When neither Congress nor private litigants have standing to challenge an executive’s unilateral rewriting of a statute, the executive possesses a dangerous, unchecked legislative power.
If the “genius of our Framers was to limit the Executive’s power,” as Judge Collyer wrote, by reserving to Congress exclusive control over the federal purse, the Founders were equally inspired in giving Congress exclusive control over legislation and obligating the president to “faithfully” execute such laws.
“The power of executing the laws,” the Supreme Court emphasized in Utility Air Regulatory Group v. EPA (2014), “does not include a power to revise clear statutory terms that turn out not to work in practice.” If a law has defects, fixing them lies solely within Congress’s legislative power, not with the executive branch. Disregard for this aspect of congressional power—not merely its appropriations power—also amounts to a “grievous harm on the House” sufficient for institutional standing.

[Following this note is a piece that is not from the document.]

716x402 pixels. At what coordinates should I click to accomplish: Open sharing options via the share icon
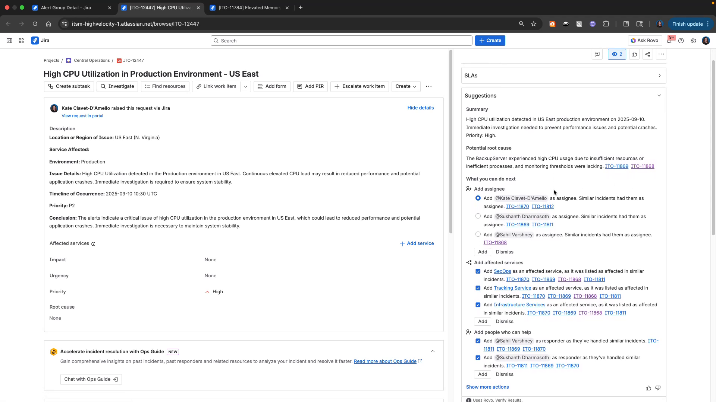pyautogui.click(x=647, y=54)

As for the Obama administration’s Hail Mary claim that the House lawsuit involved a “political question” that shouldn’t be taken up by the judiciary, disputes between Congress and the executive have been decided by the courts since Marbury v. Madison in 1803. As Judge Collyer put it, “the mere fact that the House of Representatives is the plaintiff does not turn this suit into a non-justiciable ‘political’ dispute.” You could almost say the administration’s claim was ridiculous, frivolous—and, as of Wednesday, resoundingly dismissed.
Mr. Rivkin is a constitutional litigator who has served in the Justice Department and the White House Counsel’s Office in the Reagan and George H.W. Bush administrations. Ms. Foley is a constitutional law professor at Florida International University College of Law.